Discussions found on the web:
  1. wcw commented on Oct 29

    And of course, there is this picture of the relative share of aggregate income received my the middle 60% of households versus the top fifth (the bottom fifth is a rounding error; ah, poverty).

    There is a discontinuity in the series; look around it. It results from the census raising its cap on recorded incomes to $1m.

  2. Bill Conerly commented on Oct 29

    Here’s an interesting counterpoint from Seth Godin’s blog (http://sethgodin.typepad.com/seths_blog/2006/10/where_did_it_al.html)

    “According to a recent report, more than two-thirds of recent immigrants to the USA send money home regularly. The worst-paid, poorest people in the country manage to save enough to send some back to the old country. The US Ambassador from El Salvador says that the two million Salvadorians in the U.S. sent enough money home to account for 13 percent of the GDP of his country.”

    If some of the poorest people in our country can save enough to send money home, maybe what we have is not a public policy problem but a will-power problem.

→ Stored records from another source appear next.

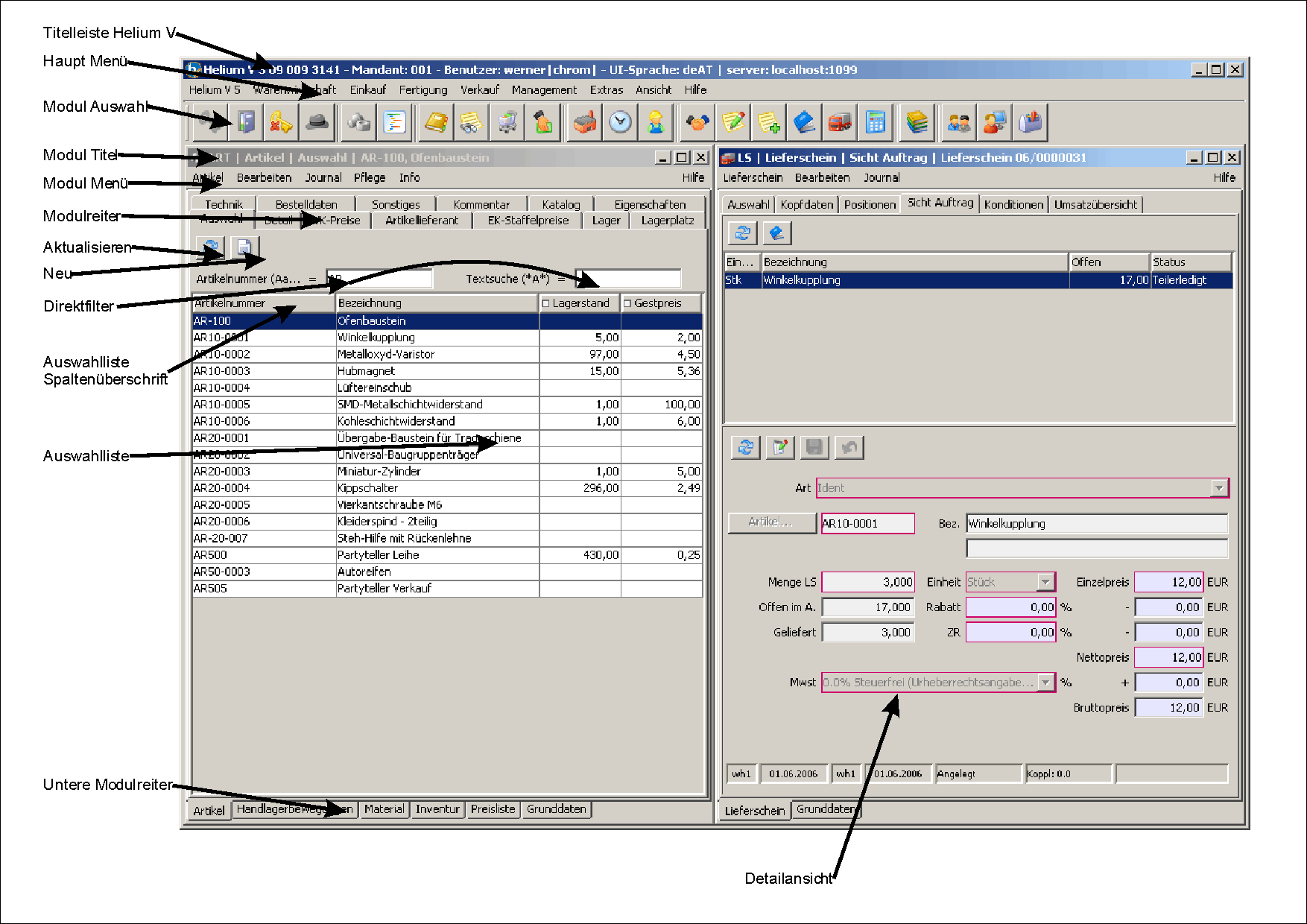The height and width of the screenshot is (924, 1307).
Task: Open the Preisliste bottom tab
Action: coord(493,809)
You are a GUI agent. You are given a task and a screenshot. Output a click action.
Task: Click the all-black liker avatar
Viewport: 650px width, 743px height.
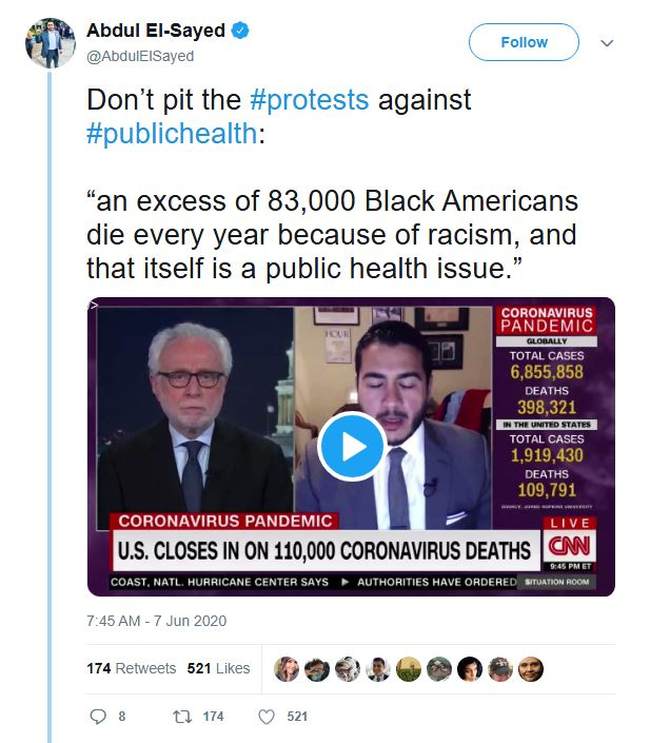pos(469,669)
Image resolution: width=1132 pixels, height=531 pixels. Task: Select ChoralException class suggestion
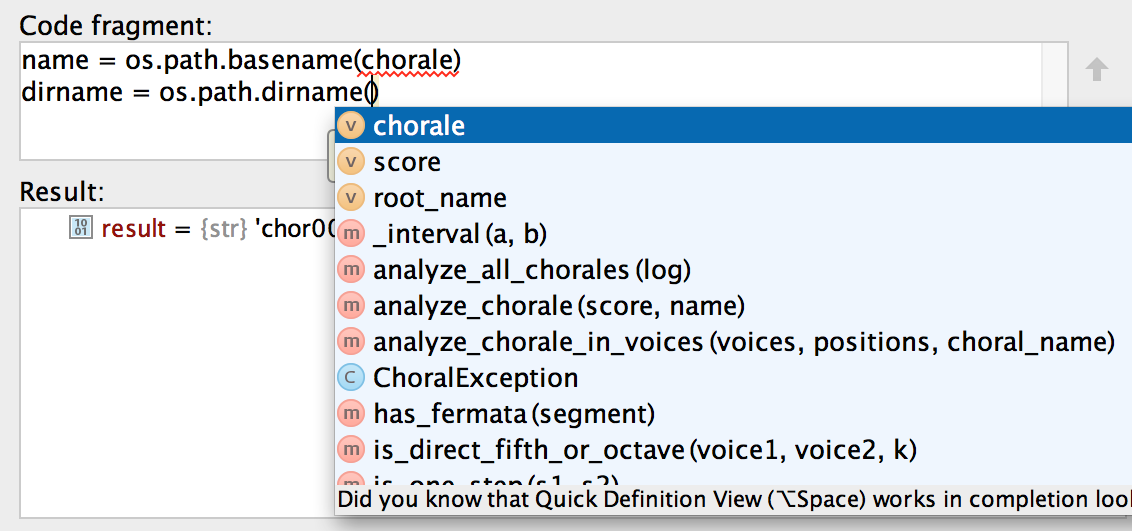pyautogui.click(x=476, y=378)
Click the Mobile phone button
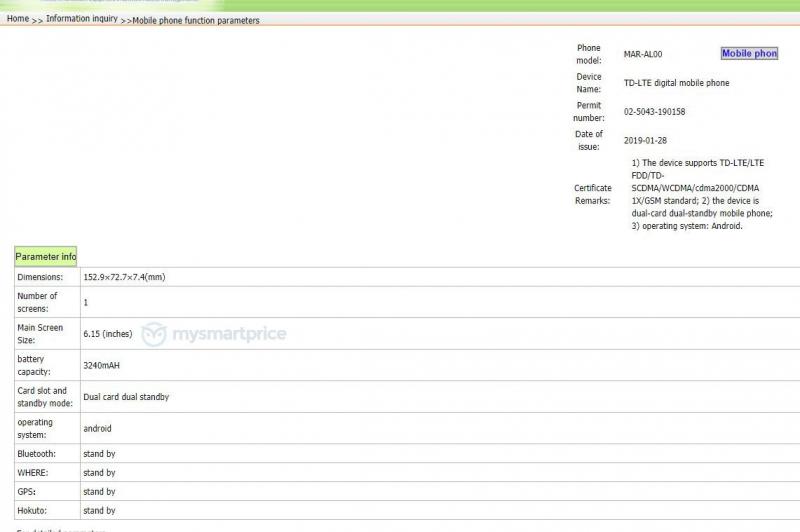Screen dimensions: 800x532 [749, 54]
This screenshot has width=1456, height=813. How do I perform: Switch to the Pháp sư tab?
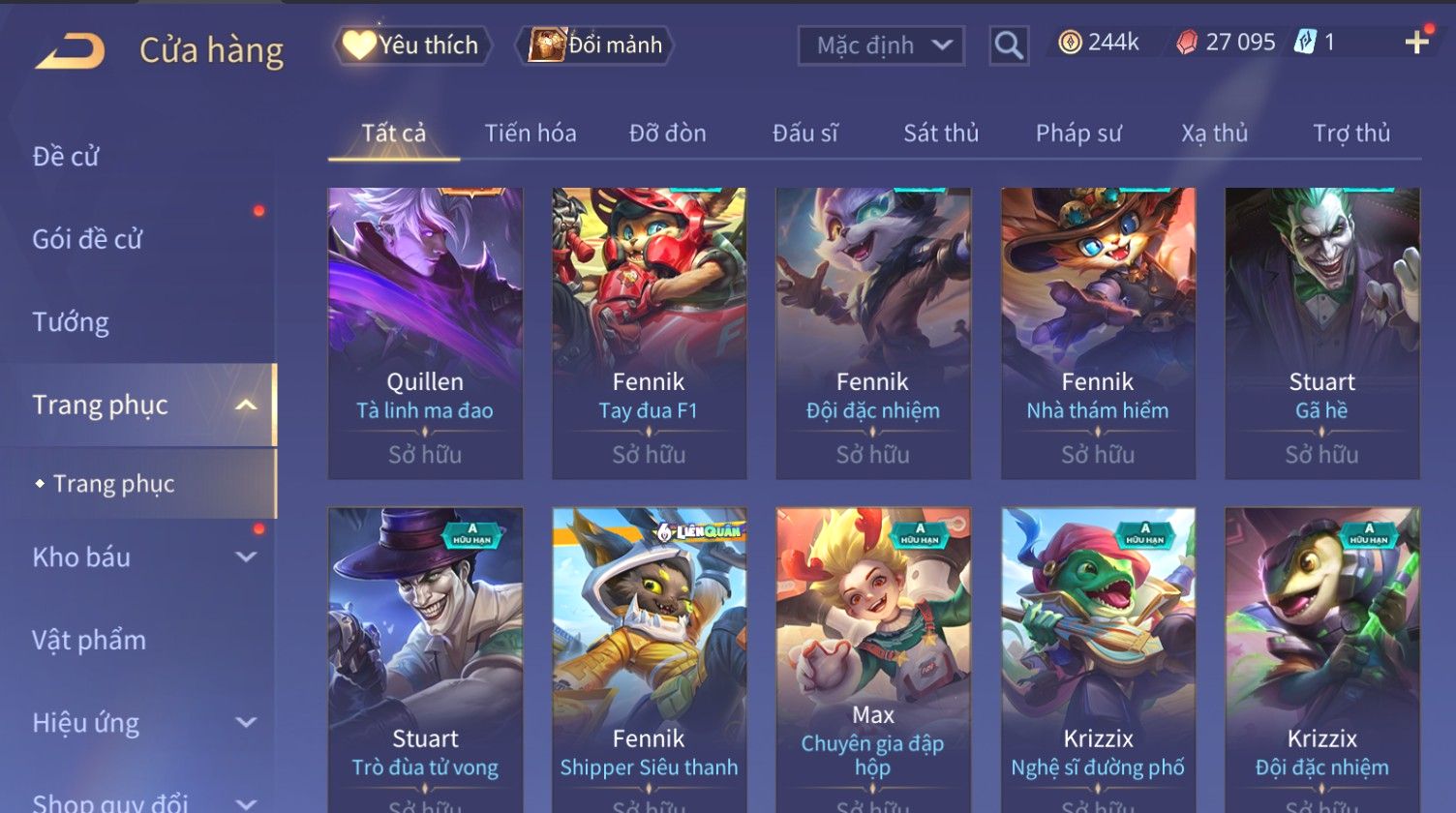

  3. wcw commented on Oct 29

    The well-fed say look in the mirror
    If you want to know why we go bad
    Change your ways
    Look in your heart
    Look in your soul

    What the well-fed don’t say
    Look at the world if you want to know why we go bad
    Change the world
    Don’t look in your heart
    Don’t look in your soul

    McCarthy, “The Well-Fed Point of View”
    Banking, Violence and the Inner Life Today, 1990

  4. donna commented on Oct 29

    Bill, if you were living in a cardboard box in a canyon, you wouldn’t need to spend a lot of money either.

  5. dissent commented on Oct 29

    What conservatives don’t get is that the middle class struggles not just for itself, but to invest in the next generation and the future of the country by raising well-educated, healthy, well-fed children. The decline of the middle class means the decline of the country as a whole, now and in the future.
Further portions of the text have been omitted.